Décès de la journaliste Matiado Vilmée : quand s’éteint une voix debout
Un silence lourd est tombé sur la presse haïtienne. Un de ces silences qui ne crient pas, mais qui brisent. La journaliste Matiado Vilmée est décédée le dimanche 1ᵉʳ février 2026, à l’âge de 36 ans, emportée par un cancer contre lequel elle se battait depuis près de deux ans. À peine revenue du Mexique, où elle espérait encore un sursis à la vie, elle a rendu son dernier souffle à Dorco, dans la commune de Pétion-Ville.
Matiado n’était pas seulement une journaliste. Elle était une présence. Une voix droite dans la tempête. Correspondante de La Voix de l’Amérique en Haïti, elle portait l’information comme on porte une cause, avec rigueur, courage et une foi inébranlable dans le droit de savoir. Elle avançait là où la peur s’installe, là où le danger impose le recul, refusant de détourner le regard.

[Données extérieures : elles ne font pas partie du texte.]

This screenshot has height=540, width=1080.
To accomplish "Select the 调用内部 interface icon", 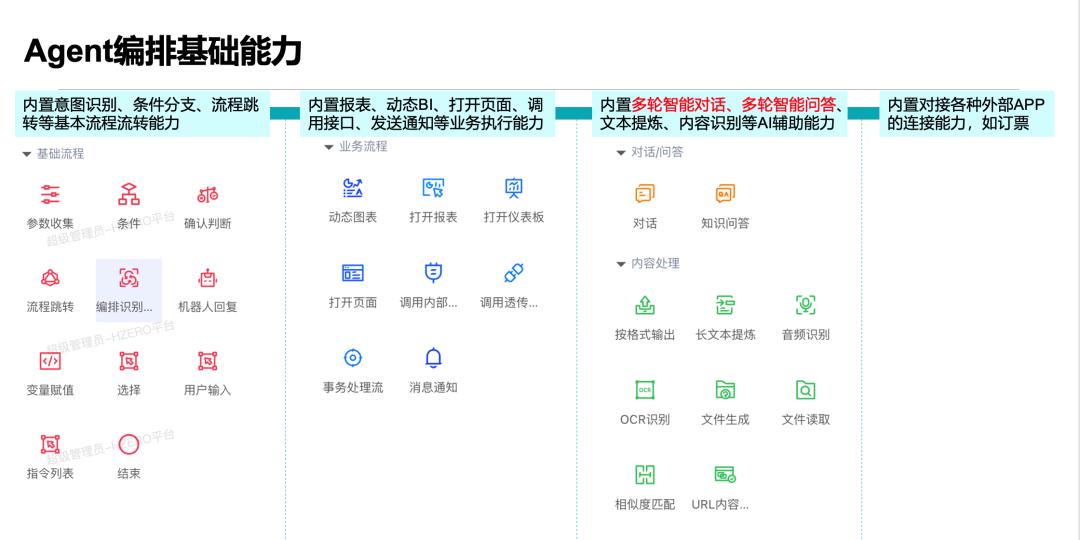I will [x=433, y=273].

Caméra vissée à l’épaule, micro tendu vers la vérité, elle arpentait les rues en feu, couvrait les manifestations antigouvernementales, témoignait au cœur des échanges de tirs entre forces de l’ordre et groupes armés. Rien ne l’arrêtait. Ni les menaces, ni l’insécurité, ni la fatigue. Parce que renoncer aurait été, pour elle, trahir sa mission.
Puis la maladie est venue. Sourde, implacable. Opérée il y a deux ans par des médecins haïtiens, son état n’a malheureusement pas connu l’amélioration espérée. Une chaîne de solidarité s’est alors formée autour d’elle, une levée de fonds, des mains tendues, pour lui permettre de poursuivre les soins à l’étranger. Après une rechute, Matiado a passé sept longs mois au Mexique, luttant encore, refusant de céder.

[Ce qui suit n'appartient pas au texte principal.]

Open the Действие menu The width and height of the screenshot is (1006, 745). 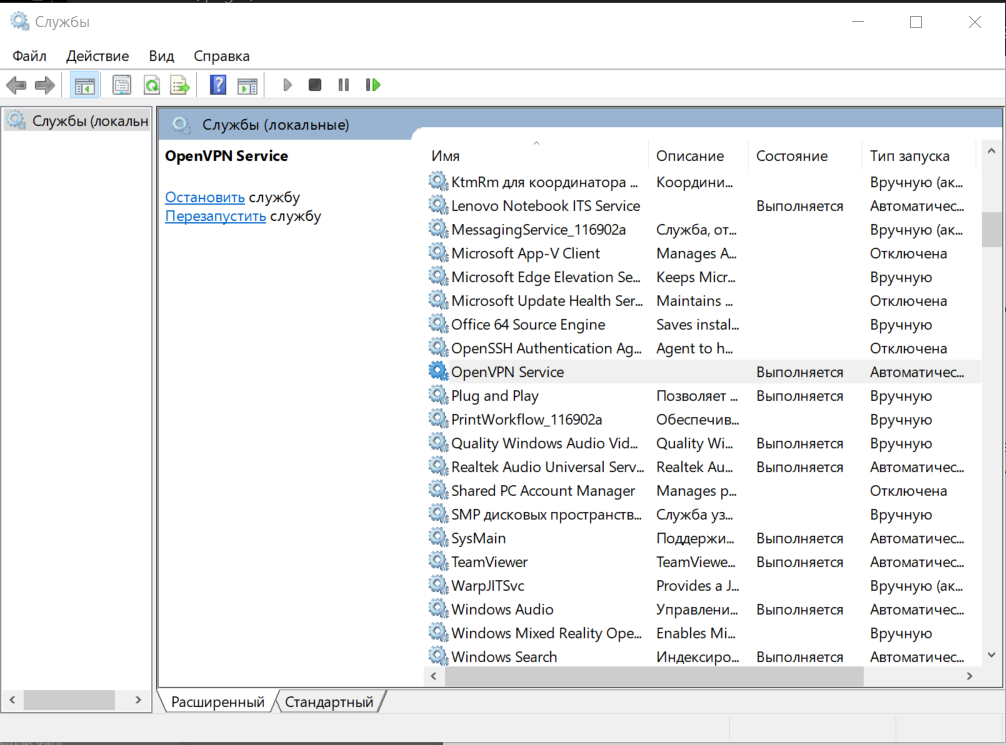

Mais parfois, le courage ne suffit pas. Impuissants, les médecins n’ont pas pu la ramener à la guérison.
De retour au pays ce dimanche, affaiblie, presque au bout du chemin, elle s’est vu refuser l’accès à l’hôpital La Paix à Delmas. Elle a été conduite chez ses parents, à Pétion-Ville. C’est là, entourée des siens, que la vie l’a quittée, dans l’après-midi du dimanche 1ᵉʳ février 2026.

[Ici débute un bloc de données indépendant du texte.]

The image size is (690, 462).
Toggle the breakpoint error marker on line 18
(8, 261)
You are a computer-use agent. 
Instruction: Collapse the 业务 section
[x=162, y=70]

Aujourd’hui, sa dépouille repose dans une morgue privée. Ses parents, la voix brisée, ont confirmé la nouvelle, sans pouvoir encore annoncer la date de ses funérailles.
Avec la disparition de Matiado Vilmée, la presse haïtienne perd plus qu’une journaliste. Elle perd une combattante. Une femme debout. Une conscience qui refusait le silence. Mais son nom, lui, continuera de résonner dans chaque micro levé au nom de la vérité.